## [Material for the task]
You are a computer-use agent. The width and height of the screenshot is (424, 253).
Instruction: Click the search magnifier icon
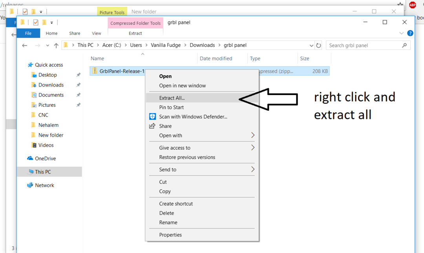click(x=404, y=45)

...

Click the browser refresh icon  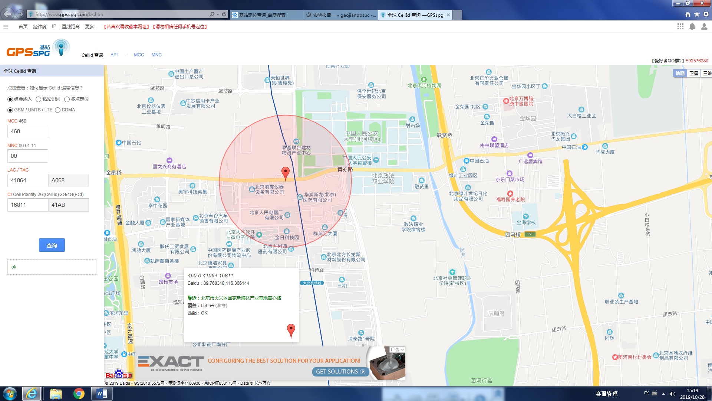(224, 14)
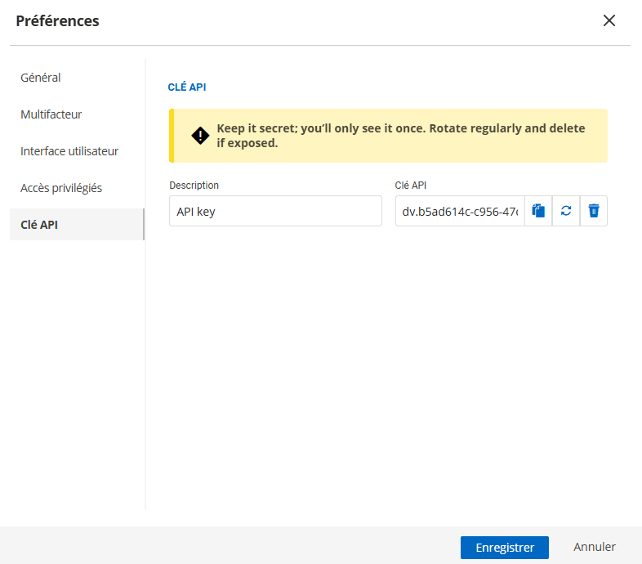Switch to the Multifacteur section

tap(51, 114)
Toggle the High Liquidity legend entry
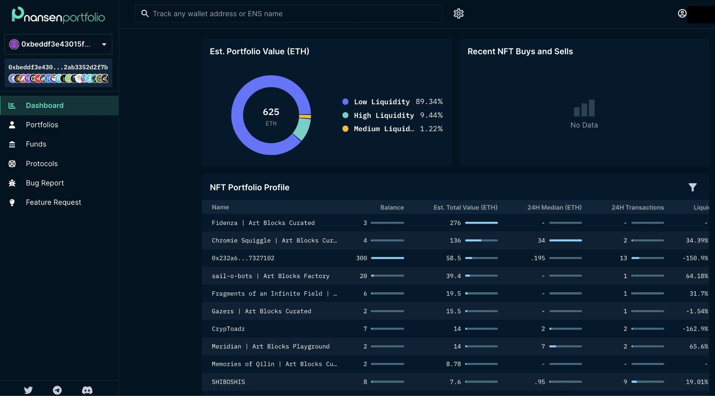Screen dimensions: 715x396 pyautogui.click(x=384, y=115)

## [Exercise objective]
Rescale the records starting with the line containing "You are a computer-use" and going on through the line containing "click(x=404, y=45)". Reproduce those lines, requests included, with each coordinate in the answers multiplied by 0.55 and rounded to a whole number (halves up), and omit the pictures.

## [Exercise result]
You are a computer-use agent. The width and height of the screenshot is (424, 253).
Instruction: Click the search magnifier icon
click(x=222, y=25)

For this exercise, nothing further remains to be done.